**ÉNONCÉ DE LA TÂCHE:** Reformulez l'ensemble des enregistrements ci-dessous en une liste numérotée, sans lignes vides ni images.

+--

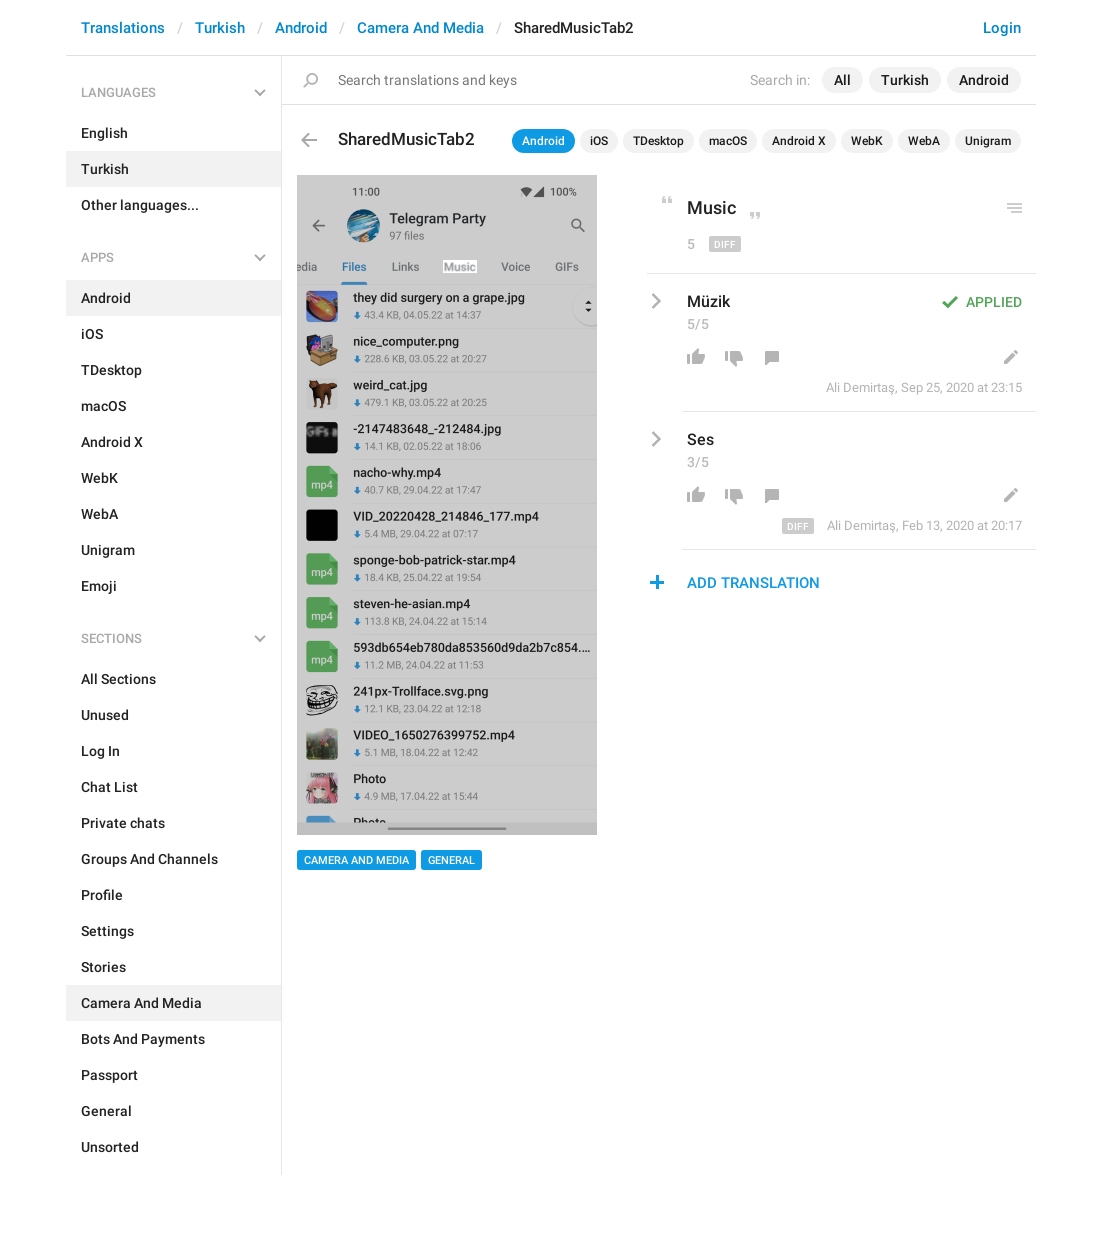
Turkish (220, 28)
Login (1002, 28)
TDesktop (658, 141)
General (451, 860)
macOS (728, 141)
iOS (599, 141)
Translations (123, 28)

+--

**RÉPONSE À LA TÂCHE:**
1. Turkish (220, 28)
2. Login (1002, 28)
3. TDesktop (658, 141)
4. General (451, 860)
5. macOS (728, 141)
6. iOS (599, 141)
7. Translations (123, 28)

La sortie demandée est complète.